## EXTRACT PROVIDED

▬▬▬▬▬▬

The transaction coordinator 51 receives the data read from the database 82 and the data read from the snapshot file from the transaction process 77, and stores the data in the data storage unit 52 (step S121). When the transaction coordinator 51 receives data from all of the nodes, the transaction coordinator 51 transmits all of the snapshot data to the requesting source user terminal 9 (step S123). Incidentally, since the amount of data may become very large, data that represents the storage location of the transaction coordinator node 5 (for example, URI (Universal Resource Indicator)) may be sent as a notification to the user terminal 9, so that the user terminal 9 may download the data. Also, instead of outputting all of the snapshot data together, the data may be divided into plural portions or the data satisfying certain conditions as in the case of a normal database may be outputted in response to a request to return such data.

▬▬▬▬▬▬

## EXERCISE A
Tally the lines of the records that contain the string "screenshot", treating case as significant, and give only the number.
The text has no connection to the records.

▬▬▬▬▬▬

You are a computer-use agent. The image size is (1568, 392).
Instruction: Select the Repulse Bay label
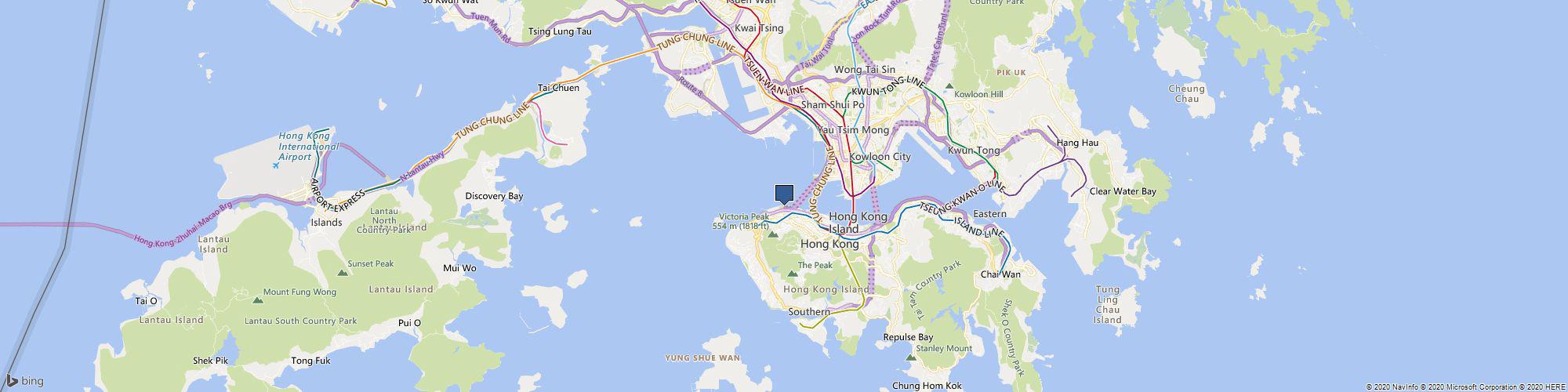908,337

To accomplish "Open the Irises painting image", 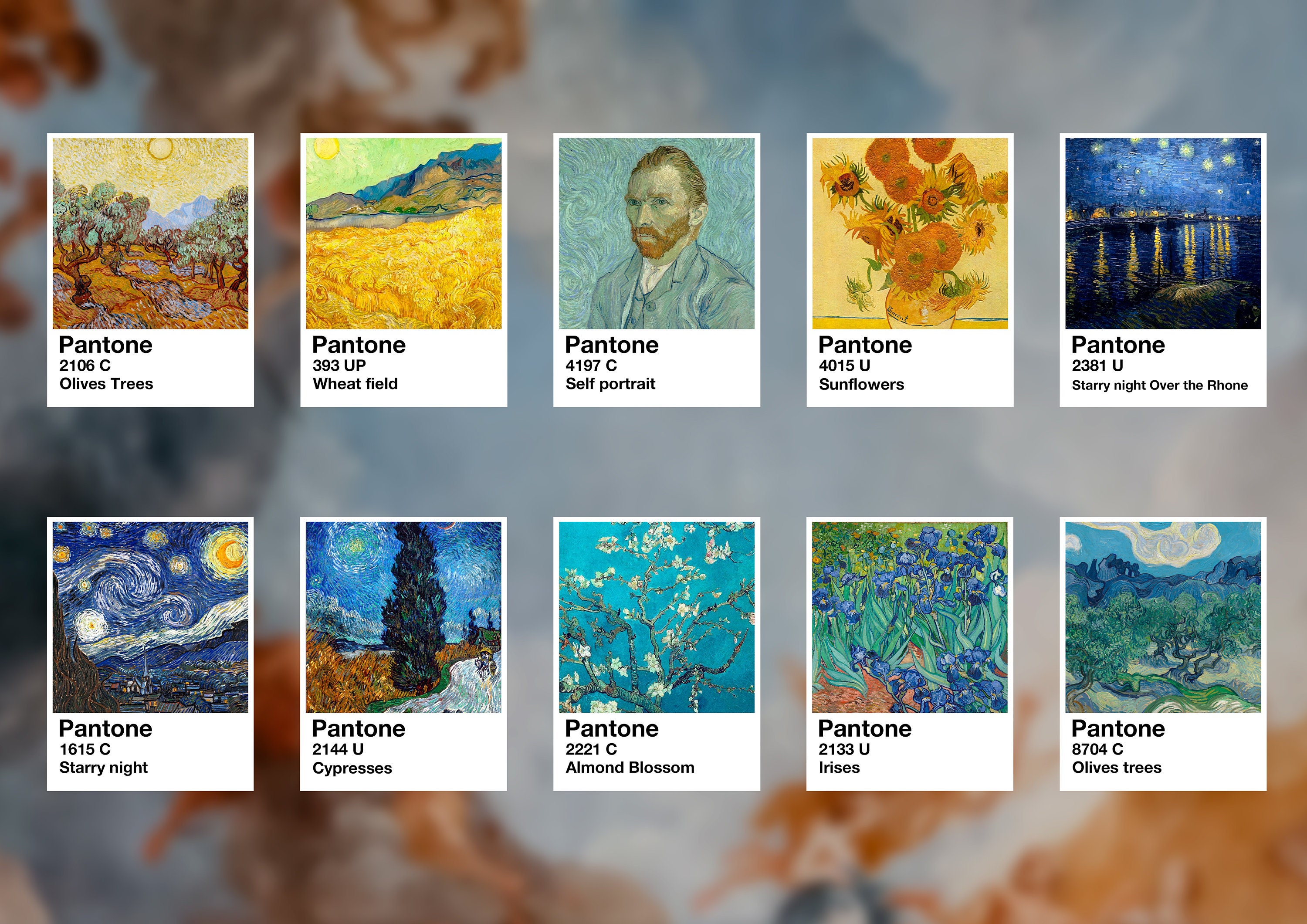I will pos(910,617).
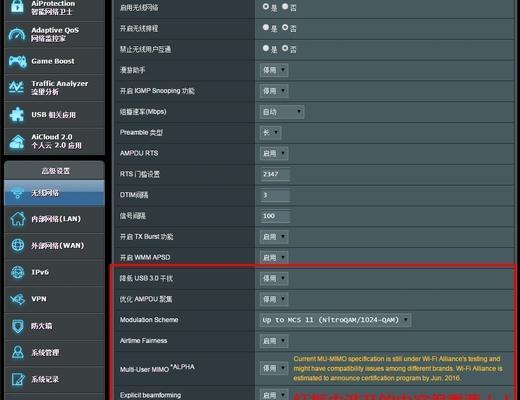The image size is (520, 400).
Task: Select 是 radio for 开启无线排程
Action: [x=266, y=27]
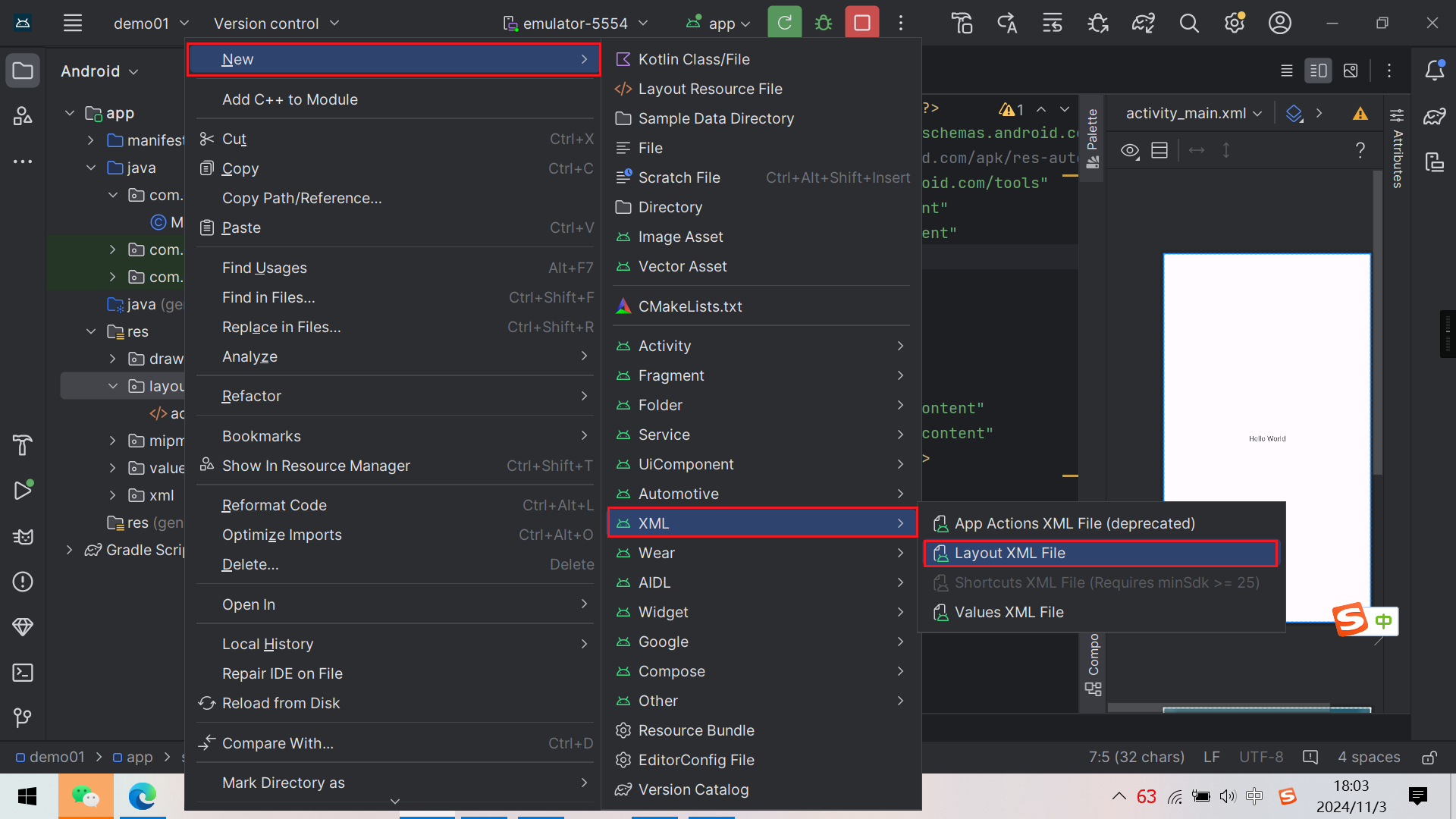Toggle design view options eye icon
This screenshot has width=1456, height=819.
[1129, 150]
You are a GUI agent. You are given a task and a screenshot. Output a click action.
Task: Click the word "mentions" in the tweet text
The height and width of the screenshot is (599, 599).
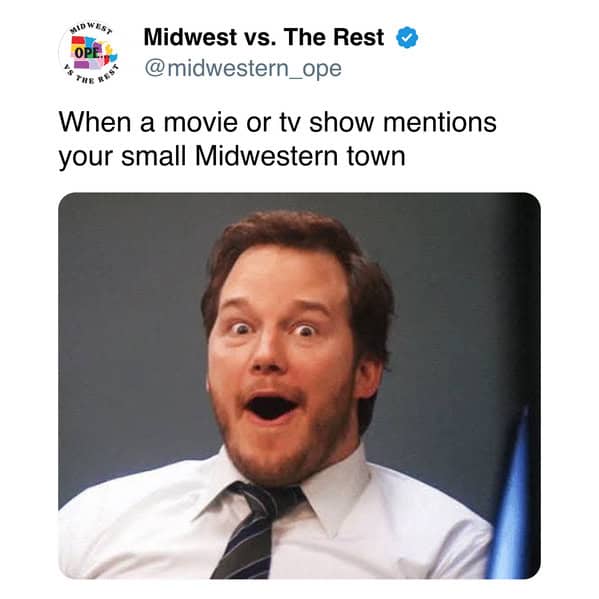pyautogui.click(x=440, y=122)
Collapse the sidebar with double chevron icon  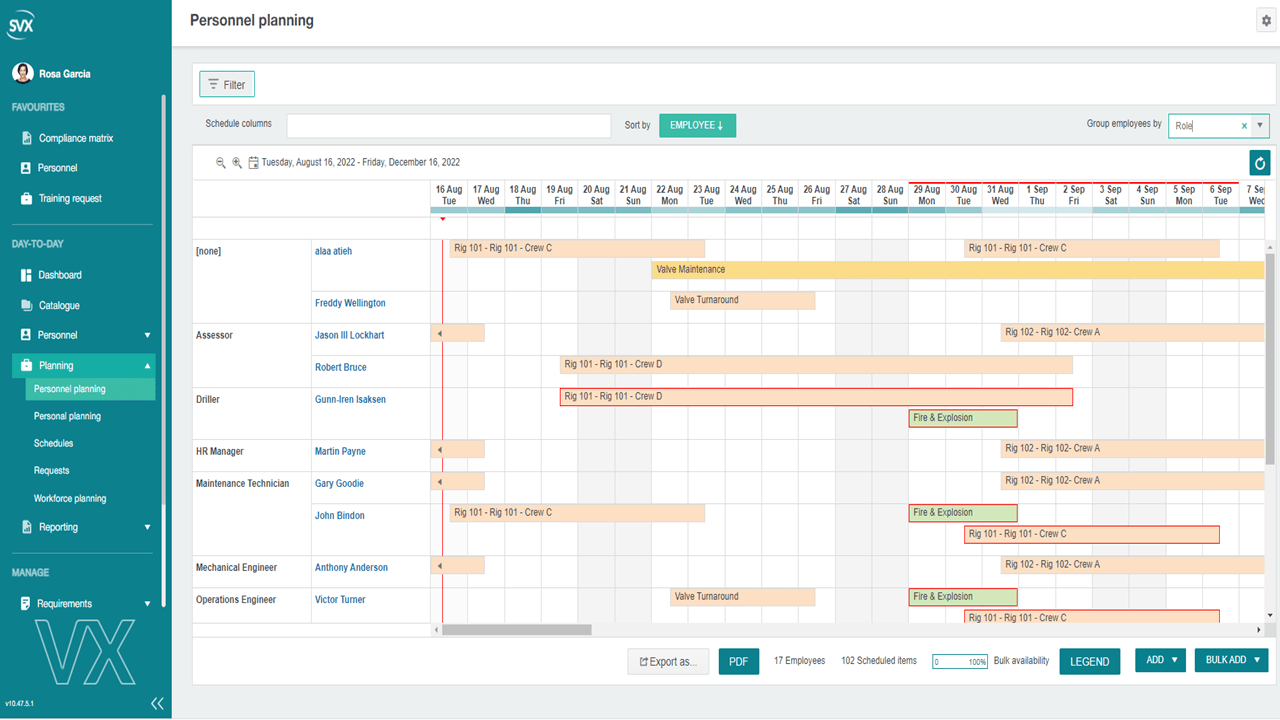tap(157, 703)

▬▬▬▬▬▬

## EXERCISE B
According to the snapshot-data text, what may be sent to the user terminal as a notification because the amount of data may become very large?

## EXPECTED ANSWER A
3

## EXPECTED ANSWER B
Data that represents the storage location of the transaction coordinator node 5, such as a URI.